▸ Отрывок:

Какое трудное у Булата было детство – отца расстреляли, мать репрессировали, потом она вернулась, помню, я была в гостях у него, мать, невысокая армянка, приготовила долму. Булат, обращаясь к нам, восхищался, а нас было: Вознесенский с переводчицей с польского (первая ласточка перевода), да я. Булат восхищался: «Ну, какова долма!» – а слышалось: какая чудная у меня мама! Ну да, детство было тяжелое, но тяжелое общей тяжестью для многих. Не индивидуальная тяжесть, как, например, у тебя. Вот и разные осколки острые – оттуда. А ведь 40 лет даже с половиной, как мы с Булатом познакомились и подружились. Помнишь, когда я почти сожгла руку в Баку от взрыва газа в голландской печи? Помнишь, как я бегала, уже перевязанная, по комнате и орала: «Зачем вы Ваньку-то Морозова» и др[угие] песни. С одной стороны, мне было слишком больно, чтобы не кричать, и я придумала петь во весь голос Окуджаву, чтобы тебя своим ором не пугать. С другой стороны – его песни приносили успокоение. Вот и сейчас я его слышу и слушаю – что-то таинственное есть в наиточнейшем совпадении слов, музыки и голоса Булата. Высоцкий иногда меня пронзал, но, нет – такого совпадения никогда в нем я не находила. Видимо, совпадение и есть успокоение, искусство, даже самое трагическое, утешает. Окуджава не трагичен, но он и не драма, из которой выхода не вижу. Постмодернизм и вытекающие из него прочие темы что-то едва сдвигают в искусстве, но Исхода из него нет. Исход дает только трагедия или чудесное совпадение Жизни и Смерти.

▸ Предоставленные сведения:
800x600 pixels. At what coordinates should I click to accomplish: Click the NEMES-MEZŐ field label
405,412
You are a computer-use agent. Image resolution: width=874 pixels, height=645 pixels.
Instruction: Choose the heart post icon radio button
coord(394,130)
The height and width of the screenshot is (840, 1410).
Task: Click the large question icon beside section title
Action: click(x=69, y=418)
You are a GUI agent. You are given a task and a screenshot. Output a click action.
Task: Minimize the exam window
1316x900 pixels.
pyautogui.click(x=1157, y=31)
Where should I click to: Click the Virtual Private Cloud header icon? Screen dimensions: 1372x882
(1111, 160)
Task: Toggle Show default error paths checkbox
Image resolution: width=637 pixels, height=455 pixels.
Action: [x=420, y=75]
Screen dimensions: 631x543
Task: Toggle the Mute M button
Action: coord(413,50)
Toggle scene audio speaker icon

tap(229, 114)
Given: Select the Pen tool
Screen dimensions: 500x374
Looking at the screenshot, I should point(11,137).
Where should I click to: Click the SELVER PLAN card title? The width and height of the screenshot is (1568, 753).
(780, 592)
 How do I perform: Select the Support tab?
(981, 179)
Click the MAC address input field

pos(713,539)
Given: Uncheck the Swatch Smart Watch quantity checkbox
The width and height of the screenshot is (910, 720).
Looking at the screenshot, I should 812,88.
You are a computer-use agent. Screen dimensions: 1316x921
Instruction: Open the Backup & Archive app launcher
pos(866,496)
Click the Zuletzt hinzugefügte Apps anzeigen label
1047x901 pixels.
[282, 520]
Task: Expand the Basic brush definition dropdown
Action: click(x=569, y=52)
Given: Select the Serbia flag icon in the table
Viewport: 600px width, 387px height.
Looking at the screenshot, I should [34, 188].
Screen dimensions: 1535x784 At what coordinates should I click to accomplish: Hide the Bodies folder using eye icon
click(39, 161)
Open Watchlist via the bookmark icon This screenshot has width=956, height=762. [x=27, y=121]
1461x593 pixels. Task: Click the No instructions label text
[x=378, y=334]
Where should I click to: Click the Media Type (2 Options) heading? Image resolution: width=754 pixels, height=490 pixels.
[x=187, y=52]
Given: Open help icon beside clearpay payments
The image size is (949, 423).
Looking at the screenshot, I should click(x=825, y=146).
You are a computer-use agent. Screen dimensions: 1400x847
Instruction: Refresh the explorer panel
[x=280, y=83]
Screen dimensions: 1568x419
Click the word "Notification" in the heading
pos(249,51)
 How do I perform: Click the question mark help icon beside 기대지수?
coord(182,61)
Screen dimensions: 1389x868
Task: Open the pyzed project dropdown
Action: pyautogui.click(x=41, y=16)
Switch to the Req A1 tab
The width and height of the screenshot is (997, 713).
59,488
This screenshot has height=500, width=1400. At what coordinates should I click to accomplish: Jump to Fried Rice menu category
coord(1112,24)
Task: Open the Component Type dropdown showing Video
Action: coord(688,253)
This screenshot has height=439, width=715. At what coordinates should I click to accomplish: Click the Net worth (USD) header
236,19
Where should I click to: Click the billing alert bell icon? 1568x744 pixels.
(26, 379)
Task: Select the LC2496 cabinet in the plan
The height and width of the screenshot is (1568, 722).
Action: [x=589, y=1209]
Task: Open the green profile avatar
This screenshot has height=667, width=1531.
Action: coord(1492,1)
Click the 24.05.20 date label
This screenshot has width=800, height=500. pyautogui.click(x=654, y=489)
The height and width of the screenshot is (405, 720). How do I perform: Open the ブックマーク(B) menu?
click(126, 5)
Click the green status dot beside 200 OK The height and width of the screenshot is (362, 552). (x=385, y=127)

▸ Ваше задание:
Укажите, какое блюдо, согласно отрывку, приготовила мать Булата. Записи представляют собой отдельный материал и с отрывком не связаны.

▸ Результат задания:
Мать Булата приготовила долму.